Sorting columns having lists with reference to each other in pandas

Question

Suppose my data frame is like:

   A             B           Date
[1,3,2]    ['a','b','c']     date1

I want to sort both the columns but with reference to each other. Like the output should be:

   A             B           Date
[1,2,3]    ['a','c','b']     date1

Now if these had been two lists only I would have sorted through zip method.
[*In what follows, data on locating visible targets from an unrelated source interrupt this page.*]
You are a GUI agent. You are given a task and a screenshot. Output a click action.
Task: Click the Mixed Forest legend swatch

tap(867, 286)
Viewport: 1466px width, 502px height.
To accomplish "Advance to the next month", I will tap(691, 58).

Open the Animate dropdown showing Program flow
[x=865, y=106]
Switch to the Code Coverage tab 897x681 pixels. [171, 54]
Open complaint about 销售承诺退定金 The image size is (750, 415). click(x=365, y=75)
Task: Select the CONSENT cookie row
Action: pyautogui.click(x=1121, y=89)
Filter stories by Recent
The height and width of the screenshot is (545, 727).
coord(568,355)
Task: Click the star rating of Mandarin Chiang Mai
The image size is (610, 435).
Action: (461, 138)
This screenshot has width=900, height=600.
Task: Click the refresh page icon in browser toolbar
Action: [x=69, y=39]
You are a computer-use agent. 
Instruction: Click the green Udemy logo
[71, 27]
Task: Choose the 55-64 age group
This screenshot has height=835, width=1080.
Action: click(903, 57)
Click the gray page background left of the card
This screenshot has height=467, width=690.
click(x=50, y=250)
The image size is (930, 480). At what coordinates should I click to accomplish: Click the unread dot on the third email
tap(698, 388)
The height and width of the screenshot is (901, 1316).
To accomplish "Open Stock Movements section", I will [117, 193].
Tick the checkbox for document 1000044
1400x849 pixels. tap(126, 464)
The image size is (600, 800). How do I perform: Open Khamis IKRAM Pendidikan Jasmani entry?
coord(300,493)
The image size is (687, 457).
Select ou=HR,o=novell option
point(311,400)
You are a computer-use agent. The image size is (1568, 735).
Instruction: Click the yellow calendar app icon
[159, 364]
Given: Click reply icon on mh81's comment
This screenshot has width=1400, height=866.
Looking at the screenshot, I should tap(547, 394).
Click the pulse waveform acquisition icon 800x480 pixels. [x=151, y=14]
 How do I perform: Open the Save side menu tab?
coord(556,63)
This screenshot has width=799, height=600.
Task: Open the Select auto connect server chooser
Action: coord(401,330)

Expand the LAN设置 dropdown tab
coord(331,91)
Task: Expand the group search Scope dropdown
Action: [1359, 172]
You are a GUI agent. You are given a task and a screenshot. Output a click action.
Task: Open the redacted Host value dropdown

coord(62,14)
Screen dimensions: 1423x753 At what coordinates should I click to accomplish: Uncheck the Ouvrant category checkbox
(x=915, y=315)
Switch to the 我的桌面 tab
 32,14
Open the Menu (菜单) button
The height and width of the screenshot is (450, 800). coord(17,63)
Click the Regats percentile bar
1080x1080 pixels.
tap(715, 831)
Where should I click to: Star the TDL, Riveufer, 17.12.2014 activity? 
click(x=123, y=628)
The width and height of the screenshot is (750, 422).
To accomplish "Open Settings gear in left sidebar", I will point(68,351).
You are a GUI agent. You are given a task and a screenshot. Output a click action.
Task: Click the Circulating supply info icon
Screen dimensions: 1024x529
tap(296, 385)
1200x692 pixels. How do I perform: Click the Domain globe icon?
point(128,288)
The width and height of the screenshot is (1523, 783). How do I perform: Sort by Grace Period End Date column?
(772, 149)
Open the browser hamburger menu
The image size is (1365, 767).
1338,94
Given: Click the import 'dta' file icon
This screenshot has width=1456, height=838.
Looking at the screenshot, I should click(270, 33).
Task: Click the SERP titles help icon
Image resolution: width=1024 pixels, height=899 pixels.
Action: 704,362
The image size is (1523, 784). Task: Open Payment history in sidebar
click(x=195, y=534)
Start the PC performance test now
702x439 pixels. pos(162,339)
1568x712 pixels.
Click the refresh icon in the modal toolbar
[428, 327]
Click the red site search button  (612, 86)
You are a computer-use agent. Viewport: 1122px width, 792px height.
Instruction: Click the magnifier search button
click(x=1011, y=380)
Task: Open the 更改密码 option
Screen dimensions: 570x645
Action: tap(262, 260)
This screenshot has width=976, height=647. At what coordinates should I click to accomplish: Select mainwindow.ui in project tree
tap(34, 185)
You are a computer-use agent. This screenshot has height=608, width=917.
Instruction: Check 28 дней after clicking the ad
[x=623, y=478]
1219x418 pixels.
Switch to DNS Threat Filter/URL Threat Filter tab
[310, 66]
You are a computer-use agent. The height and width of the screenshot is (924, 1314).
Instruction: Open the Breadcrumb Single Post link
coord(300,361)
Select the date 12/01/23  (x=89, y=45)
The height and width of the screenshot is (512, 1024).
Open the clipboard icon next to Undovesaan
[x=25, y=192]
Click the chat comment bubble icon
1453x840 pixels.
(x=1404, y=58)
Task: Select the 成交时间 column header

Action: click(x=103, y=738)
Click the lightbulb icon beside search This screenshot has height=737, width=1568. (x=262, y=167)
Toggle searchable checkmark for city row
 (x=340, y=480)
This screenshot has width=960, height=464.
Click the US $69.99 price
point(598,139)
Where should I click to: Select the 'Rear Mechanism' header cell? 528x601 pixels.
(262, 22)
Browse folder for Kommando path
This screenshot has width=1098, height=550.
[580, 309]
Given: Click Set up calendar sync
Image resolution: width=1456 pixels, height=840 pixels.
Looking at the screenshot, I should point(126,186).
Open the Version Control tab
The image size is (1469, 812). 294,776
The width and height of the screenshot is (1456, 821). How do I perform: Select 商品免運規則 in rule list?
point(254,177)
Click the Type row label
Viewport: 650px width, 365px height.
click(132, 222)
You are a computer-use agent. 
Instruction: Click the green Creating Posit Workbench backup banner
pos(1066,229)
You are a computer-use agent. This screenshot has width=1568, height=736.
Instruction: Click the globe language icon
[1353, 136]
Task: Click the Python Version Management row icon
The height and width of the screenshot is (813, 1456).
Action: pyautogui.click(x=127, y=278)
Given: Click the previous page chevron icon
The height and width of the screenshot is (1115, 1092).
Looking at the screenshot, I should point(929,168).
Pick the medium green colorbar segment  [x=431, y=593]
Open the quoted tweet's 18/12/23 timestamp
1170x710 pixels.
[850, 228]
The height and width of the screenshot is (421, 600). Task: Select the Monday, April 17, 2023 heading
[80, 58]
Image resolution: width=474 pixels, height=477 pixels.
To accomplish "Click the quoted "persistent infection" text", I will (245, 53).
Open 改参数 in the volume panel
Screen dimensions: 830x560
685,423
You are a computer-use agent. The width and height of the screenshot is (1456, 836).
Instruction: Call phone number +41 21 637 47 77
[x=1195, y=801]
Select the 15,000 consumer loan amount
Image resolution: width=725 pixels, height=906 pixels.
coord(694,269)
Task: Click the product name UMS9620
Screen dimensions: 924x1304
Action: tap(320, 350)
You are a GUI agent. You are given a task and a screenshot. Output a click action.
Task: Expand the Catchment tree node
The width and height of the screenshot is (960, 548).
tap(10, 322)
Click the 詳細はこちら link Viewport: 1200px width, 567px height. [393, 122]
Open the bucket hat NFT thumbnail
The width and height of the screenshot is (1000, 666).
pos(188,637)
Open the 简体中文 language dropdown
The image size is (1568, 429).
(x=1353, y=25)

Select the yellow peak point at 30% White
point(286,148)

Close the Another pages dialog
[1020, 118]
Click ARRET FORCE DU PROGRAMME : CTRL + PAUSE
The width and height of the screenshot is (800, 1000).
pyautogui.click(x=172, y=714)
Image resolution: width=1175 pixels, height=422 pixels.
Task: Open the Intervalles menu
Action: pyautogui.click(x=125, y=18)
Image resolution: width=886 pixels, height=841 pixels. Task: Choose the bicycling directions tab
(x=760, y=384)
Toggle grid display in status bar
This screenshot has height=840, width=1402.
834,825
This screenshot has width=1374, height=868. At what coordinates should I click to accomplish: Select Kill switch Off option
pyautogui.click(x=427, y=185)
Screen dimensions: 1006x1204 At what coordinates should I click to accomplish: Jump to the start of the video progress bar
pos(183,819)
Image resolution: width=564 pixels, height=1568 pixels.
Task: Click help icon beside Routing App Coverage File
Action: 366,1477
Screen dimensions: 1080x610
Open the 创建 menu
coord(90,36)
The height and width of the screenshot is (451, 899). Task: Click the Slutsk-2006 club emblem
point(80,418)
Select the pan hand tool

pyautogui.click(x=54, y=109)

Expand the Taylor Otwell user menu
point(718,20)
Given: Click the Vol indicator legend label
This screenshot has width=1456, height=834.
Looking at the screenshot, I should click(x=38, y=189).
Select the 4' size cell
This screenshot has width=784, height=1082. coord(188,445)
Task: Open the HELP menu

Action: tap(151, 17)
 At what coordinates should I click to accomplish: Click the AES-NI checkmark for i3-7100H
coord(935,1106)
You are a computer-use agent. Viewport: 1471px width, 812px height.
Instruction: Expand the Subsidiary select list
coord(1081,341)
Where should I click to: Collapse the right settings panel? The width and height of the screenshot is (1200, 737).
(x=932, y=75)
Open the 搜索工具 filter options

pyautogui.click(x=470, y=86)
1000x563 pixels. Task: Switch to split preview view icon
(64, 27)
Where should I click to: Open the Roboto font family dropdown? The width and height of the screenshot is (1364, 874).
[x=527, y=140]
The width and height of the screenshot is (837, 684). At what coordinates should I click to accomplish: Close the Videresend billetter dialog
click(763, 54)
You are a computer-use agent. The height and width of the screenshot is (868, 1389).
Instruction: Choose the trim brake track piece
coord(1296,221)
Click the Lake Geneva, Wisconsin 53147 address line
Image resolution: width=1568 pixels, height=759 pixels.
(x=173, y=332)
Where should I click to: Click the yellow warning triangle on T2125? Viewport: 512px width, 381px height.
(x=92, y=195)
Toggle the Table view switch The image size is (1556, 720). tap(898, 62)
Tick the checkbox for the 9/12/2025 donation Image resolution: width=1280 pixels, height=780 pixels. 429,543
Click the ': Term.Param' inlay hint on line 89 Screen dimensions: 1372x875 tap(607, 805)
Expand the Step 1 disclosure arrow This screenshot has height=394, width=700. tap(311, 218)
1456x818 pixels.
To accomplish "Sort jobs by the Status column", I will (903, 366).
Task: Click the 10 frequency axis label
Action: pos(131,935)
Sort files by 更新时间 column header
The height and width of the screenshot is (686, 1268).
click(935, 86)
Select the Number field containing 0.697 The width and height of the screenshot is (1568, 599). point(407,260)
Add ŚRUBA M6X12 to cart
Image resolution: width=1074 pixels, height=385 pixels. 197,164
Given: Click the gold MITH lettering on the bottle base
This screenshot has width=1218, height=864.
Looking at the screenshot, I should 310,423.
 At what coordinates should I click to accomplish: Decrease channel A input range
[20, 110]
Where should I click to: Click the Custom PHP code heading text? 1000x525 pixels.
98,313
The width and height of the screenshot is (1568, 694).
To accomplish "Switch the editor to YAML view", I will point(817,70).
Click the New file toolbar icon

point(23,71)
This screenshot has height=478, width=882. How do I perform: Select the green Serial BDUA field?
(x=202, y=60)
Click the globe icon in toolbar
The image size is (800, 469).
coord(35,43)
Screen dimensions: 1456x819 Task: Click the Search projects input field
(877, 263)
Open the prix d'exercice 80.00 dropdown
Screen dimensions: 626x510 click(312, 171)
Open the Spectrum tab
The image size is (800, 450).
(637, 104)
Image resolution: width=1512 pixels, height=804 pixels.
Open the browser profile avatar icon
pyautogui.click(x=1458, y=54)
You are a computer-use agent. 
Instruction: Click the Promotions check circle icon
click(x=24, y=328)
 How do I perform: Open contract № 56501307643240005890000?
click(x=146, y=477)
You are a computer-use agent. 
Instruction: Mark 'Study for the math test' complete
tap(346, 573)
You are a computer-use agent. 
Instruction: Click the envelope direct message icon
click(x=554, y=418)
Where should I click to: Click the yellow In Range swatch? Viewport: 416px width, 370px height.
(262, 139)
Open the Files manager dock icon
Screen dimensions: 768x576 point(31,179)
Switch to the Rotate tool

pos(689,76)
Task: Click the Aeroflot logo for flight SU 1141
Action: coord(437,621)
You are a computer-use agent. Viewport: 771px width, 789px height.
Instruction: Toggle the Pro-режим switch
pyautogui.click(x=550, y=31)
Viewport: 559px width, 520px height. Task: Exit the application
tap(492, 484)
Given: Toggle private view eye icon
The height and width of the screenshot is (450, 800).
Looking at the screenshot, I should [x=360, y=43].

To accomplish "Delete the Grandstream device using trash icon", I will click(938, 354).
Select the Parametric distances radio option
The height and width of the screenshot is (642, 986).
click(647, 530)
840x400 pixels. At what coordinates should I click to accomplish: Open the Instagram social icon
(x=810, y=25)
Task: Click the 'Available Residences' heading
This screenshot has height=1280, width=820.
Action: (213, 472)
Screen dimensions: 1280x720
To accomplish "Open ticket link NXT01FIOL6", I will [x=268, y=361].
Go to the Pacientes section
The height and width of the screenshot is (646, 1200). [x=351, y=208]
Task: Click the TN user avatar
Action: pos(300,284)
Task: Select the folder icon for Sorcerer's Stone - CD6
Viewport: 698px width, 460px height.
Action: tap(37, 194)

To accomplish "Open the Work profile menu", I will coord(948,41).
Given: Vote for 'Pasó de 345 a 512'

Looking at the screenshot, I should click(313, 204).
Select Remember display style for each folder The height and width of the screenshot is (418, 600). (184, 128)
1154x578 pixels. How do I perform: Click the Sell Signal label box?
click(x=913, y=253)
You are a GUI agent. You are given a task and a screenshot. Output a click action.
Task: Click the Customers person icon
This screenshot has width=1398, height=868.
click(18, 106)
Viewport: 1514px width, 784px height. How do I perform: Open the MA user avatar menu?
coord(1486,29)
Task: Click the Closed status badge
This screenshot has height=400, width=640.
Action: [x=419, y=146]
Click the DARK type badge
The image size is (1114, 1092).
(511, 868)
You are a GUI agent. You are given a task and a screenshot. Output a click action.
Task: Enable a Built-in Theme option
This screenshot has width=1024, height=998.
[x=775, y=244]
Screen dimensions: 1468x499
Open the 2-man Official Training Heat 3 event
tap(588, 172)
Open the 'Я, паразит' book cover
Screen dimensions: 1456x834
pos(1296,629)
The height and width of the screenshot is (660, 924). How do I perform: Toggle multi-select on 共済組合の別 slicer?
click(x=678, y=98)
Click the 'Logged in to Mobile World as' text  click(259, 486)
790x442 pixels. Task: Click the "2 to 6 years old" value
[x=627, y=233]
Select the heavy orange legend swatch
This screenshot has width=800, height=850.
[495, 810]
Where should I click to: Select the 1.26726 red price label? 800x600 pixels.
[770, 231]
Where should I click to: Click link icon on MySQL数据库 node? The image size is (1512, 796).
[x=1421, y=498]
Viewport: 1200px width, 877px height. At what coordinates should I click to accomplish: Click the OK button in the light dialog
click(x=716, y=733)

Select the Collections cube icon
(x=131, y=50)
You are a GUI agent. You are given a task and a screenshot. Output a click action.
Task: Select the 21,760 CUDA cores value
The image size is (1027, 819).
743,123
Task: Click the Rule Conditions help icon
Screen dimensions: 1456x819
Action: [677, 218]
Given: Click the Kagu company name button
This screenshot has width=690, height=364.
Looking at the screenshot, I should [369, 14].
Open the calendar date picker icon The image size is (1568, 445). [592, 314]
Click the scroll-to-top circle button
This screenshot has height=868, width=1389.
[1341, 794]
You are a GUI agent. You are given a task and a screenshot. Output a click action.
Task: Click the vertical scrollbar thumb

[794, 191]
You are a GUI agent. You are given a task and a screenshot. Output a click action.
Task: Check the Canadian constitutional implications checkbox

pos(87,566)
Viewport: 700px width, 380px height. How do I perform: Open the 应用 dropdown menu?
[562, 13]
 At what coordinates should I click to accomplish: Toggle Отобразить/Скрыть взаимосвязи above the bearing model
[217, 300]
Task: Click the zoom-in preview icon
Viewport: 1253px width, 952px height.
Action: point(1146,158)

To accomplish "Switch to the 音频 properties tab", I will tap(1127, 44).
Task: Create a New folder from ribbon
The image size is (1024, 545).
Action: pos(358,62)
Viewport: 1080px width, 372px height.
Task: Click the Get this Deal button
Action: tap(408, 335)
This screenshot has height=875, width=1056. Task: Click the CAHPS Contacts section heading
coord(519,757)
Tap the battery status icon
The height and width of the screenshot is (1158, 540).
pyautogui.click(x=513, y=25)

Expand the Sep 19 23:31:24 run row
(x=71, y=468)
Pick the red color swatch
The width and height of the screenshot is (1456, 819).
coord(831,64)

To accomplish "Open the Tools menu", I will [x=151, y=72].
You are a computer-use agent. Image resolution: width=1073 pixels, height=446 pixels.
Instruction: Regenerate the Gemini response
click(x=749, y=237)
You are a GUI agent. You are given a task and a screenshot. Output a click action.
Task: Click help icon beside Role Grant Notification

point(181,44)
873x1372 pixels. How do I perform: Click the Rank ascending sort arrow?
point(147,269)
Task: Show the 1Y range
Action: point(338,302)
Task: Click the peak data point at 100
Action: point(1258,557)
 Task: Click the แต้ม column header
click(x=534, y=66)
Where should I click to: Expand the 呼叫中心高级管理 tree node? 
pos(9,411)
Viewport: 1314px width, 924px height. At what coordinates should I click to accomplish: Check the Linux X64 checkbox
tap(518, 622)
But as these are columns of data frame. I am not sure how to use apply method to sort these with reference to each other.

My dataframe as a whole is sorted on the basis of third column (date). Now for each such dates the other two columns have list, each having same number of values. I want to sort those lists on the basis of each other

Are lists in all rows equally sized (i..e, size 3 in this case)? — cs95, May 30 '20 at 23:14

score 2 · Accepted Answer · answered May 30 '20 at 23:21

2

If all cells have the same number of values, try this flattening and groupby approach:

df
           A          B
0  [1, 3, 2]  [a, b, c]
1  [4, 6, 5]  [d, f, e]  # added an extra row for demonstration

(df.apply(pd.Series.explode)
   .groupby(level=0)
   .apply(lambda x: x.sort_values('A'))
   .groupby(level=0)
   .agg(list))

           A          B
0  [1, 2, 3]  [a, c, b]
1  [4, 5, 6]  [d, e, f]

Obligatory disclaimer: Please don't use pandas to store lists in columns.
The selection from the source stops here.